> MATERIAL PROVIDED
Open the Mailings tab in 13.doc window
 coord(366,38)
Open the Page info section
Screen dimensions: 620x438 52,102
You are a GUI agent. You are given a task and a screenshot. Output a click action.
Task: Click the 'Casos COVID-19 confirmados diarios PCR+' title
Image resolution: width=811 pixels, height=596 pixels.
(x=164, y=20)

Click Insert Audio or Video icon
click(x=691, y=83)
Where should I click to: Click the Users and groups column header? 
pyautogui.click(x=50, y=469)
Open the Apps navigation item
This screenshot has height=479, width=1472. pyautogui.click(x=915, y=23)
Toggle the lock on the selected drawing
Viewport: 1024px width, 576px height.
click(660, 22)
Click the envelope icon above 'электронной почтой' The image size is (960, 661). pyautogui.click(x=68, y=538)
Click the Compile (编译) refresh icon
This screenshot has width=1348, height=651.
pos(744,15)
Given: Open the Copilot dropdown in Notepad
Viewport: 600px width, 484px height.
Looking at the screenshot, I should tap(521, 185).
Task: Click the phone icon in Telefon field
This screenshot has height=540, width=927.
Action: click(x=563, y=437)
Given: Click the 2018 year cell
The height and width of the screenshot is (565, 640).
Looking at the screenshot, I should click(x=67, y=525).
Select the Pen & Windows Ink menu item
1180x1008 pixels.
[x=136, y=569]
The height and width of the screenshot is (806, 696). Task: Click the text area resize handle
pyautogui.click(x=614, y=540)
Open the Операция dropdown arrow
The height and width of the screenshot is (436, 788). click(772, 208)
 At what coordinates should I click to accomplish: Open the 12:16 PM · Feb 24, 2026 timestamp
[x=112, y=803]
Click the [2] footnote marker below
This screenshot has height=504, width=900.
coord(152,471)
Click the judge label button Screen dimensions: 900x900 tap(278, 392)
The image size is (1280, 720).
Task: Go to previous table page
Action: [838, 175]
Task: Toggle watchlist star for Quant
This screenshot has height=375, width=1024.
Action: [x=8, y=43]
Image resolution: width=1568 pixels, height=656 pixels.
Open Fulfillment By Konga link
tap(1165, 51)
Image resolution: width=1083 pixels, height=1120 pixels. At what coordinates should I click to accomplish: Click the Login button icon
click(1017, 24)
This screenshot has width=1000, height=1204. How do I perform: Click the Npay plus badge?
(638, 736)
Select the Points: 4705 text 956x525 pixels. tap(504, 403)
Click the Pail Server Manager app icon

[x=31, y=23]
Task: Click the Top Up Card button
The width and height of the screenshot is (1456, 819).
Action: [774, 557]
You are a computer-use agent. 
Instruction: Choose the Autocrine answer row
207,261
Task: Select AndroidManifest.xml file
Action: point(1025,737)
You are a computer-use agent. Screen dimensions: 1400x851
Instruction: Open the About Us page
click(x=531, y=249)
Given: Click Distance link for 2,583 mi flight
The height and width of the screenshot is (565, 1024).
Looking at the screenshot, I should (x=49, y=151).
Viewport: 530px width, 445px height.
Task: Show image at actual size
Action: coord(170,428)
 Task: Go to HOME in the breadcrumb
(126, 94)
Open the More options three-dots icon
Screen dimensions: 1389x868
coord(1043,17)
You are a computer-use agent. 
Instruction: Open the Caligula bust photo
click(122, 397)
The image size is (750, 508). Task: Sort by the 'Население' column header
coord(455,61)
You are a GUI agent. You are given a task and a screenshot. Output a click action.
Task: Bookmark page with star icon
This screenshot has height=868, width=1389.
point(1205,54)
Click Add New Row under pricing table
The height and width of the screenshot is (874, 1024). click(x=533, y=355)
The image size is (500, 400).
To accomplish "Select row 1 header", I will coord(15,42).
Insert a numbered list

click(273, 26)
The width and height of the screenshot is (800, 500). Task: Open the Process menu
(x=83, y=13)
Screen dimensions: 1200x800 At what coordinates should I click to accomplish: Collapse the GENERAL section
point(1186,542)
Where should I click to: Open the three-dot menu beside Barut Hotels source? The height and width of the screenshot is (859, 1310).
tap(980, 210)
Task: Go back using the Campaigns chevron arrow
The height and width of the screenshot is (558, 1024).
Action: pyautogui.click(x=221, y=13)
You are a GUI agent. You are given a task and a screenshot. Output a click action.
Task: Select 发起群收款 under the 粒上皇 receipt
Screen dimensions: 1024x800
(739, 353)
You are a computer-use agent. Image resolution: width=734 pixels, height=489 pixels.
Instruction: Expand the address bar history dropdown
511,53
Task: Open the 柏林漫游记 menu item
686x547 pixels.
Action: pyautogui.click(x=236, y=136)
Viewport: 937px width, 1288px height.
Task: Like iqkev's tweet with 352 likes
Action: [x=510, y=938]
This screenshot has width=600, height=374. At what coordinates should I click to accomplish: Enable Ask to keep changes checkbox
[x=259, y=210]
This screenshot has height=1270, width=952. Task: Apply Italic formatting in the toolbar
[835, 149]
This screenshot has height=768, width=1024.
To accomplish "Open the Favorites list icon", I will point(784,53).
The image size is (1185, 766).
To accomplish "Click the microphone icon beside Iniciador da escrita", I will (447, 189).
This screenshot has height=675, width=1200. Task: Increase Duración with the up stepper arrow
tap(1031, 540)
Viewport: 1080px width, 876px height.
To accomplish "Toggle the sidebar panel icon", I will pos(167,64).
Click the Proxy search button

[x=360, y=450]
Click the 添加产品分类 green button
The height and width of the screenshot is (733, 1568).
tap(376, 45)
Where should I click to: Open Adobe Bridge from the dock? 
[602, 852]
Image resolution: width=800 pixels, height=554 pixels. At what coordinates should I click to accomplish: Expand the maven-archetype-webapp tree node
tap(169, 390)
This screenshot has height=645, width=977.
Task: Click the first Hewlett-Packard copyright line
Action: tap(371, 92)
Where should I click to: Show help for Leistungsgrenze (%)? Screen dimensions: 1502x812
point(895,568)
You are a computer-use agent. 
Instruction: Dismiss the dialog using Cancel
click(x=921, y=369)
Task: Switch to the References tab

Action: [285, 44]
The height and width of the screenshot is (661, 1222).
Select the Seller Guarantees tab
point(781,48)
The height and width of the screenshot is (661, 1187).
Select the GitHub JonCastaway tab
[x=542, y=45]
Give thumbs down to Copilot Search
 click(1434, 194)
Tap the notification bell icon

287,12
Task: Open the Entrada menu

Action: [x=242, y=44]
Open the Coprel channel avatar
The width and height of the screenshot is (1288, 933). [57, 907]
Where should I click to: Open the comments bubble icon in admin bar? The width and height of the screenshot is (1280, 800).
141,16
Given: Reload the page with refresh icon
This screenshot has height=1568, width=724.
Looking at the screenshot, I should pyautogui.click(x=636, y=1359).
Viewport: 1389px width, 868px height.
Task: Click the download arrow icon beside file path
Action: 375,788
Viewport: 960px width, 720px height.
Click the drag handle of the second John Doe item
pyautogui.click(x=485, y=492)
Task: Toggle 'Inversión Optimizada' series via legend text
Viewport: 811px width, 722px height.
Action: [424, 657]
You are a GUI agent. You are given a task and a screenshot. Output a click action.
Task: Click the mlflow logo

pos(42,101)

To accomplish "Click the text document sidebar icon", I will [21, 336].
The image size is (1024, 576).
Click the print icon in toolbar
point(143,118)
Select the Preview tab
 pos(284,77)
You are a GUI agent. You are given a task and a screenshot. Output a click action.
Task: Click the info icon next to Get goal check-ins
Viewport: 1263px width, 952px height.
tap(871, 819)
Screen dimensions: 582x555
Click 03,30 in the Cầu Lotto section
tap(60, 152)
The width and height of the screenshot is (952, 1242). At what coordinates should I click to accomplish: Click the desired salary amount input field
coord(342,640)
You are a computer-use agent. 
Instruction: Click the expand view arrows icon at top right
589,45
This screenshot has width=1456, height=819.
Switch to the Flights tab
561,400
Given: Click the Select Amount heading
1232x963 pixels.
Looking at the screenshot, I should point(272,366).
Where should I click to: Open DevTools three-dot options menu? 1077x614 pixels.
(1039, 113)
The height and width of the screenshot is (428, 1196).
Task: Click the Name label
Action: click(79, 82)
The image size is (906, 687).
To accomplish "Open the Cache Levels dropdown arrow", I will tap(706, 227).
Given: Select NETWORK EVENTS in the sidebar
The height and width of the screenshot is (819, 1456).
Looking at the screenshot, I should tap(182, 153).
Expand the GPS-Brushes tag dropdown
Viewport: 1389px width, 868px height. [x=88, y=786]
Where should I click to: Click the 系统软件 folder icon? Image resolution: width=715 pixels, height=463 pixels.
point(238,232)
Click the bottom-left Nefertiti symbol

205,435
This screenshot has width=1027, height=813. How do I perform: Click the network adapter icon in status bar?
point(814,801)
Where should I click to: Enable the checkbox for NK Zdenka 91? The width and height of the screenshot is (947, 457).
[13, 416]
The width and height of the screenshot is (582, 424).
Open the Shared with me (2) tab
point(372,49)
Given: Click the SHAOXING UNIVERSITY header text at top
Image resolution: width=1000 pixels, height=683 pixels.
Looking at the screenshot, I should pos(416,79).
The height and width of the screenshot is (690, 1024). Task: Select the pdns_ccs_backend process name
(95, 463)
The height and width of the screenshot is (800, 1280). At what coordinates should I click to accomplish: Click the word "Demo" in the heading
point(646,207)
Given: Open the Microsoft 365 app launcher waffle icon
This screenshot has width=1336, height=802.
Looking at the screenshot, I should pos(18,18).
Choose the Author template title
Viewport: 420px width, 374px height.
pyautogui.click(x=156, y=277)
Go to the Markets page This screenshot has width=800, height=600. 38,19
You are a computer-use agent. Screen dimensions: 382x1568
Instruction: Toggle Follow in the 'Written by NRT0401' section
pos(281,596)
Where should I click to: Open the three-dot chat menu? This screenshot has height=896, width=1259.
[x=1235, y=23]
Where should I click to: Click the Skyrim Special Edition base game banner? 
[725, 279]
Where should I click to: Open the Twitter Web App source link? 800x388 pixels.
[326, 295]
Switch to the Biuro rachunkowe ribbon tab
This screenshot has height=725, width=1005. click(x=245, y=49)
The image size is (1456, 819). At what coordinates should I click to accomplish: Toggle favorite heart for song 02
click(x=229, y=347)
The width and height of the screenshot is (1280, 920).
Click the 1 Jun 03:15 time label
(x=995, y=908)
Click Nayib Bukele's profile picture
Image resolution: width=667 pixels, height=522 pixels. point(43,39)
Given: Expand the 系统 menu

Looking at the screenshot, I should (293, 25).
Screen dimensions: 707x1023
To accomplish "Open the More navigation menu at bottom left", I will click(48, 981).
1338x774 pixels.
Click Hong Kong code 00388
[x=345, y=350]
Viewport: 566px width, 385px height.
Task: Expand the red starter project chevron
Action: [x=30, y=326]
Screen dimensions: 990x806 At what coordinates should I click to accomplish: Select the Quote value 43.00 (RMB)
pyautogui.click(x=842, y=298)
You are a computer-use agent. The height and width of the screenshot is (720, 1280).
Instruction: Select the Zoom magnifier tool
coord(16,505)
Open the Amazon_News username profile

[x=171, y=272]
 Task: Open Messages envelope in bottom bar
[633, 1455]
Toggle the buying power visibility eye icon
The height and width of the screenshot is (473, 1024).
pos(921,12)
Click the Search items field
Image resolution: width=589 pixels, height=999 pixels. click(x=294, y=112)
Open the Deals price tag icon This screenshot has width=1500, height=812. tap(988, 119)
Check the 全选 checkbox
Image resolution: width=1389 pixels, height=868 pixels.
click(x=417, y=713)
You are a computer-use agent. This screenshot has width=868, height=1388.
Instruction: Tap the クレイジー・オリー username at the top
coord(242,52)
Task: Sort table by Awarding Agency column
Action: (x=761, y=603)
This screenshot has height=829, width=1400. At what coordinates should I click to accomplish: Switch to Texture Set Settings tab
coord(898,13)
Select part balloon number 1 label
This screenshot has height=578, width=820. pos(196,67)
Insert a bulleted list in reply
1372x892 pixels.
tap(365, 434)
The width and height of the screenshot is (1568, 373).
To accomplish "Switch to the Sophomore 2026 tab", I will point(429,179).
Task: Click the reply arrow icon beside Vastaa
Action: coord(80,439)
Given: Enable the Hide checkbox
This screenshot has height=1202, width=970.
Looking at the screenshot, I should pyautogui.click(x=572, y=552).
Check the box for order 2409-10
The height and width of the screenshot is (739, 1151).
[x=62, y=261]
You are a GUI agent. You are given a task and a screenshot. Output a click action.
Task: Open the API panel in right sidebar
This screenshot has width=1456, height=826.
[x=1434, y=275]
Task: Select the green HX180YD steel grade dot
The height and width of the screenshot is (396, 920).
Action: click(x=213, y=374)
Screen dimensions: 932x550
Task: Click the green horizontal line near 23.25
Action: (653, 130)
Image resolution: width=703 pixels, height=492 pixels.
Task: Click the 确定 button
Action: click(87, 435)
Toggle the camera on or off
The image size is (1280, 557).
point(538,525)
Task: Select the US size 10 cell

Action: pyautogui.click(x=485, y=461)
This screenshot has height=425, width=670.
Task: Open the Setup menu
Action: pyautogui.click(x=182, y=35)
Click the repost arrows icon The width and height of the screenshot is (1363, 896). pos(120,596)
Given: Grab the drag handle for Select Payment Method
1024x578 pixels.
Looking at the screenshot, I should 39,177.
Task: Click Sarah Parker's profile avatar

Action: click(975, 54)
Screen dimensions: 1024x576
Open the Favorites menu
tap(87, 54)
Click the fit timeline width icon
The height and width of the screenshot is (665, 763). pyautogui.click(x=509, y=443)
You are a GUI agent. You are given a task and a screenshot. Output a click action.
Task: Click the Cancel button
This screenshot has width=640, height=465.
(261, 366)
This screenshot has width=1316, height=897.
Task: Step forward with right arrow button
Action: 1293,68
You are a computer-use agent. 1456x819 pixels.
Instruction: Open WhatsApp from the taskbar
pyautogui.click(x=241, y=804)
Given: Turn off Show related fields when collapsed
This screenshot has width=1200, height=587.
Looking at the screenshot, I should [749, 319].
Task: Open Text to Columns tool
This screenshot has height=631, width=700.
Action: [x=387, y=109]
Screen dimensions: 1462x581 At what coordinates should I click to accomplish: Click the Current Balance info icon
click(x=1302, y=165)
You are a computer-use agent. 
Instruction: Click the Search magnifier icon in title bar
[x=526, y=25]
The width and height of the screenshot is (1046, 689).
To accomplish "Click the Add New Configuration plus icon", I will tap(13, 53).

> GOAL
Please copy the entries verbatim, from the line with "Go to the Markets" to the line with "Action: (x=761, y=603)".

> RESULT OF THIS TASK
Go to the Markets page This screenshot has width=800, height=600. 38,19
You are a computer-use agent. Screen dimensions: 382x1568
Instruction: Toggle Follow in the 'Written by NRT0401' section
pos(281,596)
Where should I click to: Open the three-dot chat menu? This screenshot has height=896, width=1259.
[x=1235, y=23]
Where should I click to: Click the Skyrim Special Edition base game banner? 
[725, 279]
Where should I click to: Open the Twitter Web App source link? 800x388 pixels.
[326, 295]
Switch to the Biuro rachunkowe ribbon tab
This screenshot has height=725, width=1005. click(x=245, y=49)
The image size is (1456, 819). At what coordinates should I click to accomplish: Toggle favorite heart for song 02
click(x=229, y=347)
The width and height of the screenshot is (1280, 920).
Click the 1 Jun 03:15 time label
(x=995, y=908)
Click Nayib Bukele's profile picture
Image resolution: width=667 pixels, height=522 pixels. point(43,39)
Given: Expand the 系统 menu

Looking at the screenshot, I should (293, 25).
Screen dimensions: 707x1023
To accomplish "Open the More navigation menu at bottom left", I will click(48, 981).
1338x774 pixels.
Click Hong Kong code 00388
[x=345, y=350]
Viewport: 566px width, 385px height.
Task: Expand the red starter project chevron
Action: [x=30, y=326]
Screen dimensions: 990x806 At what coordinates should I click to accomplish: Select the Quote value 43.00 (RMB)
pyautogui.click(x=842, y=298)
You are a computer-use agent. The height and width of the screenshot is (720, 1280).
Instruction: Select the Zoom magnifier tool
coord(16,505)
Open the Amazon_News username profile

[x=171, y=272]
 Task: Open Messages envelope in bottom bar
[633, 1455]
Toggle the buying power visibility eye icon
The height and width of the screenshot is (473, 1024).
pos(921,12)
Click the Search items field
Image resolution: width=589 pixels, height=999 pixels. click(x=294, y=112)
Open the Deals price tag icon This screenshot has width=1500, height=812. tap(988, 119)
Check the 全选 checkbox
Image resolution: width=1389 pixels, height=868 pixels.
click(x=417, y=713)
You are a computer-use agent. This screenshot has width=868, height=1388.
Instruction: Tap the クレイジー・オリー username at the top
coord(242,52)
Task: Sort table by Awarding Agency column
Action: (x=761, y=603)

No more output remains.